О каких делах идет речь? О прекращении войны в Афганистане, одностороннем моратории на ядерные испытания, более гибкой, инициативной и, не побоюсь этого слова, честной позиции на переговорах об ограничении вооружений (правда о наших вооружениях и вооруженных силах в Центральной Европе открыла путь к соглашению об их значительных сокращениях). Наконец, возросла открытость во внешней политике, были сняты многие ограничения на въезды и выезды из нашей страны.
Особенно важно было то, что именно во внешней политике при Горбачеве были достигнуты значительные успехи, приведшие к концу восьмидесятых – началу девяностых годов к окончанию «холодной войны». В связи с этим нельзя не сказать о советско-американских встречах в верхах с 1985 по 1991 год, очень разных, но всегда содержательных (особенно в сравнении с последующими) и результативных.
В период после 1991 года положительное отношение Запада к Горбачеву продолжает сохраняться, а в чем-то даже становится еще более доброжелательным, что, возможно, объясняется тем, что Запад получил возможность сравнивать его с его преемником.
Что касается падавшей популярности Горбачева в Советском Союзе, то это объясняется его не совсем мне понятным креном «вправо», к консерватизму и консерваторам в 1990–1991 (первой его половине) годах, а также тем, что он не смог воспрепятствовать тому, что почти все плохое, что делалось при Ельцине, вменялось в вину не только ему, но заодно и Горбачеву.
Сдвиг Горбачева и его политики не имел видимых причин. Политический курс перестройки и развития демократии пользовался поддержкой. В экономике было немало трудностей и проблем, но они, скорее, сохранялись от прежнего периода, хотя частично и нарастали.
Единственное, о чем можно говорить как об источниках давления справа, – это усилившаяся критика Горбачева со стороны консервативных сил на пленумах ЦК, в парламенте, в некоторых органах печати.
Против моих ожиданий, Горбачев оказался очень чувствительным и уязвимым для этой критики, более чувствительным, чем к критике со стороны демократов.

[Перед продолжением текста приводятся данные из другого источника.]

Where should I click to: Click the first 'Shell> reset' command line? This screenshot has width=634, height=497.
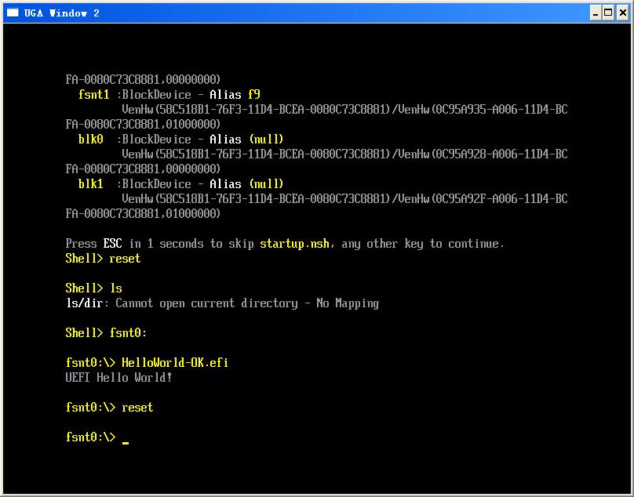click(x=103, y=258)
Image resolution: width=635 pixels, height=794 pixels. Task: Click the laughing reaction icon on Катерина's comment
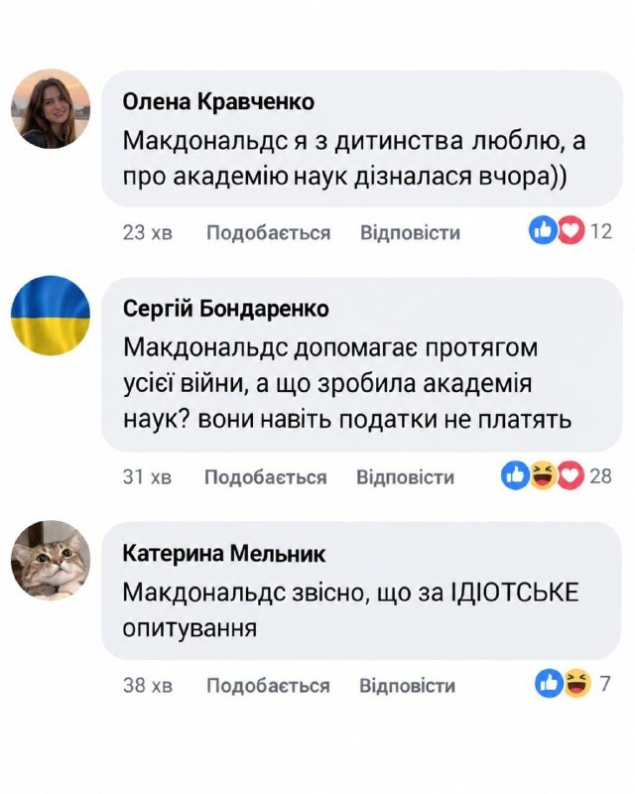tap(577, 684)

Кто-то в связи с этим весьма точно сформулировал: он был верен тем, кто его предал, и предавал тех, кто в него верил и был ему предан.
Этот сдвиг вправо выразился во многом, и прежде всего в отставке министра внутренних дел В.В. Бакатина, пожалуй, наиболее достойного и значительного из всех, занимавших на моей памяти этот пост. На его место был назначен Б.К. Пуго, под конец жизни (а с ней он вскоре покончил сам) опозоривший себя участием в руководстве антиперестроечным путчем в августе 1991 года.
Вице-президентом страны стал пьяница и ничтожество, тоже один из руководителей путча, Г.И. Янаев.
Росла дистанция между Горбачевым и его наиболее демократическими, прогрессивными советниками. Один из них, экономист, академик Н.Я. Петраков, подал в отставку. Из правительства ушел, выразив публично свою тревогу в связи с намечавшимися переменами в политике, Э.А. Шеварднадзе.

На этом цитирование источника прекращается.